Company revenue has nearly doubled under McHale, and the company has added 1,400 new jobs. The company now employs about 3,700.

Mitau thanked McHale for his service.

"Pat's contributions to Graco have been immense. His relentless drive for operational excellence, product innovation and superior customer service has propelled the company to ever higher levels of performance," Mitau said.

McHale said he doesn't think too much about or worry about what people point to as his legacy at Graco.

"I hope the company does better when I'm gone than when I was here," he said.

McHale is quick to credit his success at the helm to the hard work of the employees and the culture of Graco. "That's the big deal at Graco. I inherited that at Graco, and I didn't screw it up," he said.

McHale said he has enjoyed every minute of his career at Graco. But he admits that managing through the last year under COVID-19 restrictions has not been as fun. He has complained publicly that the one-size-fits-all restrictions did not fit Graco factories.

The work-from-home mandates haven't fit his style either. Throughout the last year, he has substituted his regular visits with employees at different factories with weekly video presentations. But it's not the same as in-person visits.

McHale knows the names of almost all the employees and the jobs they do. He made it a point, at least pre-pandemic, to visit every Graco facility — including those in Europe, Asia and South America — at least once a year.
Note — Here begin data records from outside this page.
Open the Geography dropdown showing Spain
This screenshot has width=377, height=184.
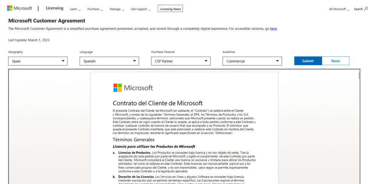[x=38, y=61]
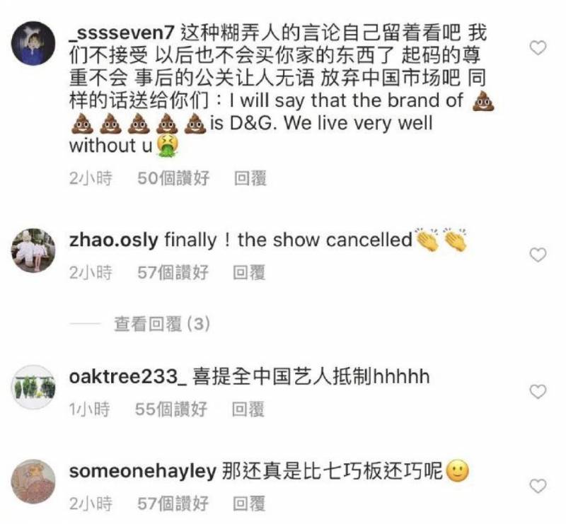View 57個讚好 on zhao.osly's comment

tap(173, 272)
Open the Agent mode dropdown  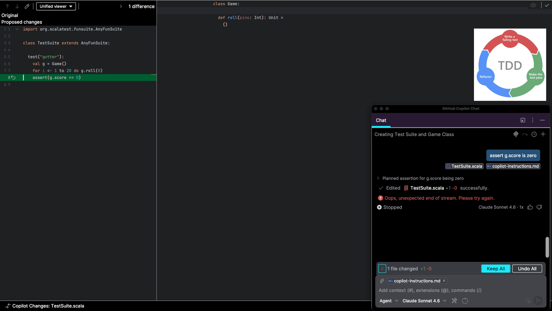point(388,301)
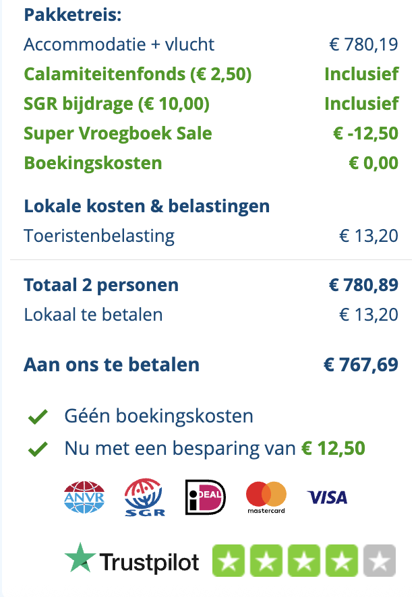Click the ANVR logo icon
The height and width of the screenshot is (597, 418).
[84, 498]
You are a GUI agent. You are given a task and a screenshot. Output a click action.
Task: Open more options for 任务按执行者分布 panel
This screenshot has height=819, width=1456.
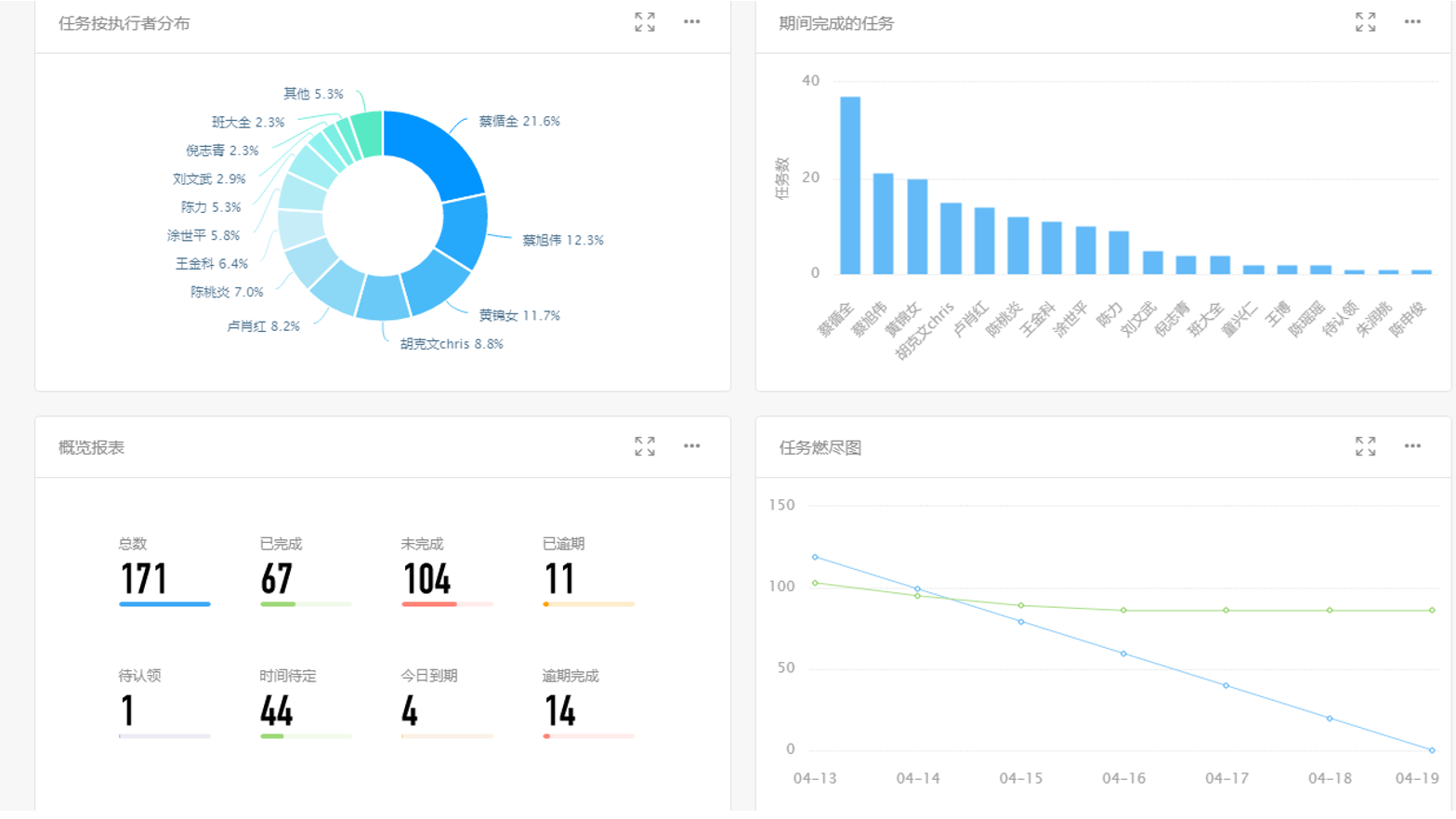pyautogui.click(x=692, y=22)
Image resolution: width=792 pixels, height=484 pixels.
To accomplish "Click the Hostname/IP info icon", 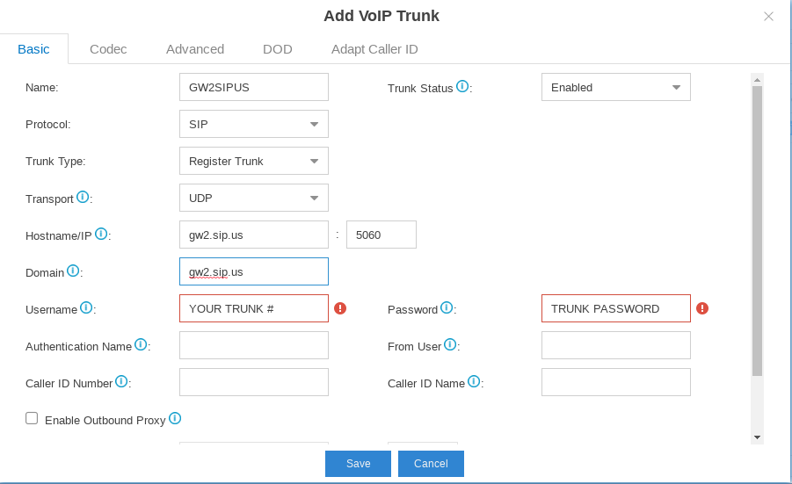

McHale has been known to send handwritten notes of recognition to the home addresses of his workers so their families can see the appreciation of their work as well.

Sheahan said he shares McHale's commitment to Graco's values and employees, especially over the last year.

"Our employees rose to the challenge and got the job done," Sheahan said. "I can't overemphasize how proud I am of what they did during a pretty uncertain time."

Graco's contractor business took off during the pandemic. A still hot housing market and an increased focus on home improvements had contractors and homeowners rushing to the home improvement stores for Graco's paint sprayers and other equipment.

While the industrial processing businesses lagged, Graco was able to shift some of those manufacturing employees to the contractor segment. That helped meet customer and supplier demands and kept employees on the job.

Justin Miller, vice president and investment manager at St. Paul-based Mairs & Power, said there is always a risk to a company during a CEO transition, but he believes the strength of the Graco culture will minimize those risks.

He also appreciates McHale's straight-talking, no-nonsense personality.

"He definitely brought a different vibe and a different feel to the CEO position," Miller said. "His employees really respected him, really appreciated him, and really liked him as a person. You just got a sense he has a great connection to the company, and the employees from top to bottom within the organization."

The focus of Mairs & Power has always been on growth over the long term, and the firm has been a Graco shareholder because it matches that philosophy.

"We are always looking for companies that think long term like we do. [McHale] exemplified that as well as anybody did from a Minnesota CEO standpoint," Miller said. "Anytime their markets were on their back or they were struggling with some sort of issue, they were never a company to say, 'We are going to cut costs to maximize profitability.' They would double down on spending more money to make long-term investments."

Sheahan said his objective as CEO will be to maintain that long-term focus by concentrating on the four principals that have sustained Graco for years: investing heavily in new products, looking for new market opportunities, expanding distribution, and strategic acquisitions.

"Those things are not going to change," Sheahan said. "Our goals are going to remain the same, too."